Frappé de magnificence et de sagesse imbue d’indifférence, la vieille Europe à l’agonie, minaudée dans ses palais de verre, recluse dans sa tour d’ivoire, au chant des soubresauts décline dans le crépuscule. A l’ombre des miradors dressés dans le marasme abyssal d’un regard inquisitorial, sans vergogne et sans aucun état d’âme, elle traque, scrute, et surveille les flux et les reflux des marées humaines qui déferlent sur ses côtes les plus escarpées, guettant sans répit les arrivages massifs de ces cohortes d’exilés, battant pavillon blanc en guise de droit d’asile, sous le cri strident de mouettes, un brin effarouchées.

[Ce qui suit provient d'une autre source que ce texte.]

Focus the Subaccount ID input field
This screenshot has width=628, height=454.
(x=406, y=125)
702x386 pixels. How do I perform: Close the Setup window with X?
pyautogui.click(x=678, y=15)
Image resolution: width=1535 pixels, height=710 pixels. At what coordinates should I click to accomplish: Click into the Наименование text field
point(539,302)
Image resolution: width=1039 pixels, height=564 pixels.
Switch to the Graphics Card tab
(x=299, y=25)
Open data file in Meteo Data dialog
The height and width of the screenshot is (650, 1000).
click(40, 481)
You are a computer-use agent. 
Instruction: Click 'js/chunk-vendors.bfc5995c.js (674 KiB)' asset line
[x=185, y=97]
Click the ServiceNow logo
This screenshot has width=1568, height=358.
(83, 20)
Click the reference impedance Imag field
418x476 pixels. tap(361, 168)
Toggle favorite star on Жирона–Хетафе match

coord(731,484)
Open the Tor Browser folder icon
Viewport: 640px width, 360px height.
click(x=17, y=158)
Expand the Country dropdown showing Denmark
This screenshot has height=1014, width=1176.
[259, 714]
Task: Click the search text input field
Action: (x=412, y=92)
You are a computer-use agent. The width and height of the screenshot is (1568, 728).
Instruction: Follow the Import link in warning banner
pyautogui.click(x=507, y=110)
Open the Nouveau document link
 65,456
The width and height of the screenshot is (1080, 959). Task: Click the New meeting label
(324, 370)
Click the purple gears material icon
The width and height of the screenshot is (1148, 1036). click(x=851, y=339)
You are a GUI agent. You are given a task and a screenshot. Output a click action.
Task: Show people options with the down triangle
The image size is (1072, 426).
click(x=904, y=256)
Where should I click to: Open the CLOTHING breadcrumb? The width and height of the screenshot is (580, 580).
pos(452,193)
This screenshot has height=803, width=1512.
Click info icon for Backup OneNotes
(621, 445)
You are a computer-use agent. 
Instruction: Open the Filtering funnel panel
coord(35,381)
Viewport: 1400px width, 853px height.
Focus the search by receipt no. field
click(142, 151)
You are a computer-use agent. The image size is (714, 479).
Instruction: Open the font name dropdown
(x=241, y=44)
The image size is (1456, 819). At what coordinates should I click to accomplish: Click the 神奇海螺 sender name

A la terrasse du café de l’embarcadère, à l’endroit le plus improbable où dans une galéjade de bistrot, une sardine bouchait le vieux port, un Chibani de la première génération d’émigrés des Trente glorieuses, marqué par les affres et les turpitudes d’une dure vie de labeurs et de servitudes, entre politesse et délicatesse, savoure l’onctuosité du  nectar de son café noir. Le vent s’éveille dans des vapeurs d’embruns portuaires, renâclant l’odeur visqueuse des moteurs qui toussent et qui crachent leurs sombres fumerolles le long de la rade de mouillage.

Dans l’immensité de ses yeux emplis de solitude apatride, une pointe de nostalgie le ramène vers ce passé lointain, à demi effacé, à jamais cicatrisé. Quelques souvenirs épars encombrent sa mémoire d’une tendresse inentamable. Jeune adolescent venu en France comme les gazelles du désert, dans l’espoir de construire un avenir meilleur, aujourd’hui, étranger à ses propres racines, il regarde ce monde avec une certaine distance, loin de l’agitation  et du déchainement des foules. Le ciel est-il plus clément de l’autre bord de la belle bleue, en ces lieux enivrés de fragrances de fleurs d’oranger et d’amandiers, où s’étendent à perte de vue ces grands champs d’oliviers, embrasés par l’ardeur du soleil d’Orient ? Le fond de l’air, privé de bon sens, reprend quelques couleurs de modération.

Chemin faisant, au fil de son existence, il avait allégé son terrible  fardeau, débarrassé de promesses oubliées et de tant  d’illusions déçues. Rancœurs et déceptions avaient laissé place à cette immense sagesse que lui offrait en catimini cette éternelle promesse de liberté, qui l’avait poussé, malgré lui, à se déraciner loin de cette terre abandonnée. Ni d’ici, ni d’ailleurs, il laissait de côté ces éternels conflits de territoires et d’appartenance à quelconque allégeance. Ainsi avait-il  décidé d’être de partout plutôt que de nulle part, son honorable façon d’habiter le monde, en toute humanité.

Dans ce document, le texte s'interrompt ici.